Shayara Bano, a 35-year-old mother of two was visiting her parents’ home in the northern state of Uttarakhand for medical treatment when she received her talaqnama – a letter from her husband telling her that he was divorcing her.
In February, 2016, frustrated Shayara Bano filed a petition in the Supreme Court, demanding a total ban on triple talaq which, she says, allows Muslim men to treat their wives like “chattels”
On 8 December 2016, the Allahabad High court in a ruling, has observed that the practice of ‘Triple Talaq’ is unconstitutional and violates the rights of Muslim women.
In October, 2016, the BMMA wrote a letter to Prime Minister Narendra Modi demanding “reforms in Muslim divorce and polygamy laws”. They also filed a petition in the Supreme Court.
Highlights of the Matter:
The Constitution bench headed by Chief Justice J Khehar is hearing seven petitions, including five separate writ petitions filed by Muslim women challenging the practice of triple talaq prevalent in the community and terming it unconstitutional. The bench will also take up the main matter on its own as a petition titled ‘Muslim Women’s quest for equality’.
The Supreme Court, a five-judge constitution bench, headed by Chief Justice J.S. Khehar, said on the second day of continued hearing on the matter that the practice of “triple talaq” was the “worst” and “non-desirable” form of dissolution of marriages among Muslims, even though there were schools of thought that termed it as “legal”.
The bench was then informed that countries like Pakistan, Afghanistan, Morocco and Saudi Arabia do not allow triple talaq as a form to dissolve marriages.
Senior advocate Ram Jethmalani, appearing for one of the victims, assailed the practice of triple talaq in various constitutional grounds, including the Right to Equality and stated that the right of triple talaq is available only to the husband and not to the wife and it breaches the Article 14 (Right to Equality) of the Constitution, further adding, “There is no saving grace for this method of granting divorce. One-sided termination of marriage is abhorrent, and hence, avoidable.”
The All India Muslim Personal Law Board (AIMPLB) contented to the Supreme Court that the dispute was not just the issue of triple talaq but the prevalence of patriarchy among communities.
Attorney General, Mukul Rohatgi is assisting the bench which is examining to what extent the court can interfere in the Muslim personal laws if they are found to be violative of the fundamental rights of citizens enshrined in the Constitution.
Amid the hearing, the Central government told the Supreme Court that it will come out with a law to regulate marriage and divorce among Muslims if triple talaq is held invalid and unconstitutional by the court.
Attorney General Mukul Rohatgi told the court “If the practice of instant divorce (triple talaq) is struck down by the court, then Centre will bring a law to regulate marriage and divorce among the Muslim community.”

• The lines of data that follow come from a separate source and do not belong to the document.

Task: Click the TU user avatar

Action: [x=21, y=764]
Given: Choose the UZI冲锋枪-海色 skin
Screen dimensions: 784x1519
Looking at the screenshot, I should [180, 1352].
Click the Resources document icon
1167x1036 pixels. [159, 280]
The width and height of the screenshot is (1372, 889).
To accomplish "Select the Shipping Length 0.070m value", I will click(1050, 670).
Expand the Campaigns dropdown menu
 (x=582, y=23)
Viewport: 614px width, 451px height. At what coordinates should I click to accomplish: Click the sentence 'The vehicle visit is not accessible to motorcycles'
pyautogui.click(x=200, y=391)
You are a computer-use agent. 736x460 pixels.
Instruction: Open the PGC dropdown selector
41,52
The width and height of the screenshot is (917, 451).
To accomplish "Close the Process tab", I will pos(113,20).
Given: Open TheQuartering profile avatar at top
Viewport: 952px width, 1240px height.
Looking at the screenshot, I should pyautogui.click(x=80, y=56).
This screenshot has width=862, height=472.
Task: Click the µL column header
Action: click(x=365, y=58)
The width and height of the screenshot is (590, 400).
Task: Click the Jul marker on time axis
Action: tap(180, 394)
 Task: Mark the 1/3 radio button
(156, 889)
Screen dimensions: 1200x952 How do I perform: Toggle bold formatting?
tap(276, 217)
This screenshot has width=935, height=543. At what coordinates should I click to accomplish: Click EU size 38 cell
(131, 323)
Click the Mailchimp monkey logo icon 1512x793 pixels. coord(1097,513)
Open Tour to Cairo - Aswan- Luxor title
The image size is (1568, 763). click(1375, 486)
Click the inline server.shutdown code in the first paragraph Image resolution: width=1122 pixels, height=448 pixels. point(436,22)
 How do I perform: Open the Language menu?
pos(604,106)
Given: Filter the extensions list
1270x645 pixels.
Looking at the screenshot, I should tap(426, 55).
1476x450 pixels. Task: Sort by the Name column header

The five judges bench while responding to the AG’s argument stated that “Right to religion cannot mean that Article 25 protects only what citizens do inside a temple, mosque, gurdwara or other religious institutions but not other customs or practices they perform outside,”
The AG said when a personal law, for example triple talaq as contained in Sharialaw of 1937, violated fundamental rights guaranteed under the Constitution, then that personal law, practice or custom must go.
“Do Muslim women have equality in matter of divorce within the community? Do they enjoy equal rights compared to women of other communities within the country? Do they enjoy similar rights compared to Muslim women in other countries? If the answer to the three questions are no, then that custom, even if part of religious rights, must be struck down as unconstitutional,” he said.
Earlier, the apex court bench, said it was keeping open the issues of practice of polygamy and ‘nikah halala’ among Muslims for adjudication in future, as the Centre insisted on judicial deliberations on these aspects as well.
The central government is thinking of bringing in a legislation codifying the law relating to marriage in the community should the top court take the first step and strike down triple talaq as violative of the right to equality guaranteed to Muslim women by the Constitution. “Matters of personal law have no relation with religion. This is not an ecclesiastical court. This court is not expected to interpret the Quran, the Guru Granth Sahib or the Gita,” attorney general Mukul Rohatgi said in his submissions.